Gift Guide: Peace, Love and a Lazy Saturday

holiday gift guide

The holidays are hectic. Among the shopping, cooking, decorating, gatherings—and oh yeah, employment—there never seems to be enough time. Now, more then ever, is when you need a break, even if it’s just of the mental variety. With everyone being so busy, why not wrap up your gifting by giving all the serenity and happiness of a lazy Saturday?

Our holiday gift guide gathers some great, eco-friendly products from some of our favorite companies. Just place these items in a basket, and viola—a lazy Saturday in a basket! You might even save enough time to enjoy a lazy day of your own for a change.

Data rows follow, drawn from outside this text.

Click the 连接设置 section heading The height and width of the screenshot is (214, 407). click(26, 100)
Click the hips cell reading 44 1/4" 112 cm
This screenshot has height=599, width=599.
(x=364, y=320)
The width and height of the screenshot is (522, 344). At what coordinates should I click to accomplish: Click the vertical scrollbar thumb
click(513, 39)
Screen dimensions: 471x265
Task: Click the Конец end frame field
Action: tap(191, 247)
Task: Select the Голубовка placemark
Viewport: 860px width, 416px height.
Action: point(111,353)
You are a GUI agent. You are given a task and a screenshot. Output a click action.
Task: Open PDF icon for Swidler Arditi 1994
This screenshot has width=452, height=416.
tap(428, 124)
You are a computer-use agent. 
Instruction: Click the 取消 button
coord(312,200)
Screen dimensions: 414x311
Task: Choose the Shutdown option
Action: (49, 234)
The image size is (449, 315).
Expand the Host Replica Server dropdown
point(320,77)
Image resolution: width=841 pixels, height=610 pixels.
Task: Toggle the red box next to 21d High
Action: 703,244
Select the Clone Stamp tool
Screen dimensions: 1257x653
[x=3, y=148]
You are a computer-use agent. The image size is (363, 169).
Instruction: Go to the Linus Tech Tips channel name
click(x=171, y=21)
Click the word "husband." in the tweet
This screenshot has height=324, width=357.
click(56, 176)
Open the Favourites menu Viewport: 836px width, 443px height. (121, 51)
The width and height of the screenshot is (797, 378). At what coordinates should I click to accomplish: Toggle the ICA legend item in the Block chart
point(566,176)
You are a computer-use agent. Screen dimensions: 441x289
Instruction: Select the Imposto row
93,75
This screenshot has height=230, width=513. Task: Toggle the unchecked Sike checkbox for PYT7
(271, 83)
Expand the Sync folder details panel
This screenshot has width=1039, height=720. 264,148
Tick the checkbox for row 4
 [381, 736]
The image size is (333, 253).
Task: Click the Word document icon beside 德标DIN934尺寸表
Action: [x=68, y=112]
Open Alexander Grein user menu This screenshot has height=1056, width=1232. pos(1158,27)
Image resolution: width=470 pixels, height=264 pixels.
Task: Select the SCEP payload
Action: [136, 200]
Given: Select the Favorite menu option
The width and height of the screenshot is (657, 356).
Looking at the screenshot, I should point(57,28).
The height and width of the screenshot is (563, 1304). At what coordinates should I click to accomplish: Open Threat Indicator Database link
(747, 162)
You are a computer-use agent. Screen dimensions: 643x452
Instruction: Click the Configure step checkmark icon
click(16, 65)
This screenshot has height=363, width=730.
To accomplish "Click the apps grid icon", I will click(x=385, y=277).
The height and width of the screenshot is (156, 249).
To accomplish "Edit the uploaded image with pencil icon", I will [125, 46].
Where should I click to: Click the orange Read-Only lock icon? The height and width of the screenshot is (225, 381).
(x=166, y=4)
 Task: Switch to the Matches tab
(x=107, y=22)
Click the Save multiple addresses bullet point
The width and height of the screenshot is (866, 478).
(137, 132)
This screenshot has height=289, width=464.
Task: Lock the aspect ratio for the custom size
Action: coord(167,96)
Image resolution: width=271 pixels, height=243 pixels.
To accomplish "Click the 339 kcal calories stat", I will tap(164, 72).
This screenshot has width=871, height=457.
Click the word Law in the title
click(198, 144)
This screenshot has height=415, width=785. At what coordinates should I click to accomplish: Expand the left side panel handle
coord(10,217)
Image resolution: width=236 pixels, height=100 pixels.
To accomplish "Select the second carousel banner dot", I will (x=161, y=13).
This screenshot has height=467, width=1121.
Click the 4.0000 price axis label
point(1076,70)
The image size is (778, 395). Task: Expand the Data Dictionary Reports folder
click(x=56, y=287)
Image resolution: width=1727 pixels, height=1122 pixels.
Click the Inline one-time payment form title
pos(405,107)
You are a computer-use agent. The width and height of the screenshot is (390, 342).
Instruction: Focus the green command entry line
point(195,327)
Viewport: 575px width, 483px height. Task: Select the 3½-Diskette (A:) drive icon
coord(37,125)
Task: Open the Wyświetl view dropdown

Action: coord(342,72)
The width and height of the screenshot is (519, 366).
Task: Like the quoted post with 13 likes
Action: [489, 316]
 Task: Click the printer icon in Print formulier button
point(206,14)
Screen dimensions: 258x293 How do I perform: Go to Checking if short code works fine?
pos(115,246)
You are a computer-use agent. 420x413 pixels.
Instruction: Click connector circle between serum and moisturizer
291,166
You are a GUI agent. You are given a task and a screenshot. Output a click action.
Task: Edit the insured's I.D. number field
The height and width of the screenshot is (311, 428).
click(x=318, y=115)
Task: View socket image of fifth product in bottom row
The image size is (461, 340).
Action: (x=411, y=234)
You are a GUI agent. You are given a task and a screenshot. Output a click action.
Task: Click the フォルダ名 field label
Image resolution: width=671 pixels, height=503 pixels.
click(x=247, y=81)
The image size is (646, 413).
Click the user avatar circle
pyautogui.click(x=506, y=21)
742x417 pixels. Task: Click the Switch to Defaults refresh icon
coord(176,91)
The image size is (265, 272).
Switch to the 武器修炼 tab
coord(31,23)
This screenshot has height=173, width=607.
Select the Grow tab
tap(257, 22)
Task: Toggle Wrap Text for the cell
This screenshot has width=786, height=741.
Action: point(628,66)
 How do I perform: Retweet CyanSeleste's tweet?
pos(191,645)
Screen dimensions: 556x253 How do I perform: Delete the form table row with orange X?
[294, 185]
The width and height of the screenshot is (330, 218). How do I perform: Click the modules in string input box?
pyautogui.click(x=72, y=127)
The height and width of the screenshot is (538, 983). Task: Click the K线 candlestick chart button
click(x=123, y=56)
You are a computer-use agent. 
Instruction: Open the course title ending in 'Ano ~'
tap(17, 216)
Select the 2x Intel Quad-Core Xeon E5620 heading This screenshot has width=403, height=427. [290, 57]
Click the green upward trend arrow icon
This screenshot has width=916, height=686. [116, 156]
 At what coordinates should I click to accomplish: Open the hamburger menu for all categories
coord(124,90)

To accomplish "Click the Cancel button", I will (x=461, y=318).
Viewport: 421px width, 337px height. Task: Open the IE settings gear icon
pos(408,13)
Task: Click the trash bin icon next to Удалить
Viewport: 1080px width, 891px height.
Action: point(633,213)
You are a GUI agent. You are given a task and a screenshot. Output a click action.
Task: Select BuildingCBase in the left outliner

Serenity Aromatherapy Bracelet and Take 5 Bracelet Blend

Set a peaceful mood with aromatherapy that goes where you go. Let’s face it, we’re mobile this time of year, but wearable aromatherapy goes with you on those errands! Our Serenity Aromatherapy Bracelet features the iconic Hamsa hand, the spiritual symbol of faith and protection, combined with blue jasper and turquoise. Calming blue jasper balances emotions, while turquoise quiets the mind and inspires inner peace. The perfect gift for anyone this busy season, pair it with Take 5 Aromatherapy Bracelet Blend to refresh and energize the mind and body—even on the move!


Mandala Love Bottle

Used throughout history as a meditative symbol, the Mandala featured on this Love Bottle is certain to soothe the soul of the lucky recipient. The symmetrical, concentric mandala pattern is calming in and of itself, and is said to allow the observer to gain a higher level of awareness. It was designed to absorb the mind in a way that silences chattering thoughts—is there a better gift than that? And by choosing this reusable glass bottle, you can further put your mind at ease, knowing you’re doing your part to keep plastic from polluting the planet.

love bottle

Bhakti Chai

Nothing says relaxation like a peaceful cup of Bhakti Chai! Wrap up a Bhakti Chai concentrate and give serenity in a cup! Mix the concentrate with milk or your favorite non-dairy beverage, such as almond milk, so everyone can enjoy a treat. The fiery spices, fresh pressed organic ginger and organic Fair-Trade Certified black tea offer the taste of a lazy Saturday. If the calendar argues the contrary, mix and go by pouring it in the Love Bottle!

bhakti chai

Birch Benders Pancake Mix

What’s a lazy Saturday without pancakes? With delicious pancakes mixes from Birch Benders, even the chefs of the family get a break! Birch Benders has already done the hard work of combining the best ingredients, plus they carry organic, natural and specialty mixes to accommodate everyone’s needs. All you have to do is add water! With all the extra time spent in the kitchen this time of year, everyone on your list will appreciate a helping hand. And everyone at their table will appreciate the perfect pancakes!

birch benders

Check it off your list!

This holiday season, follow our gift guide and give someone the gift of a lazy Saturday, while you give yourself some time back in your life! Happy holidays from all your friends at Goddess Garden, Love Bottle, Bhakti Chai and Birch Benders!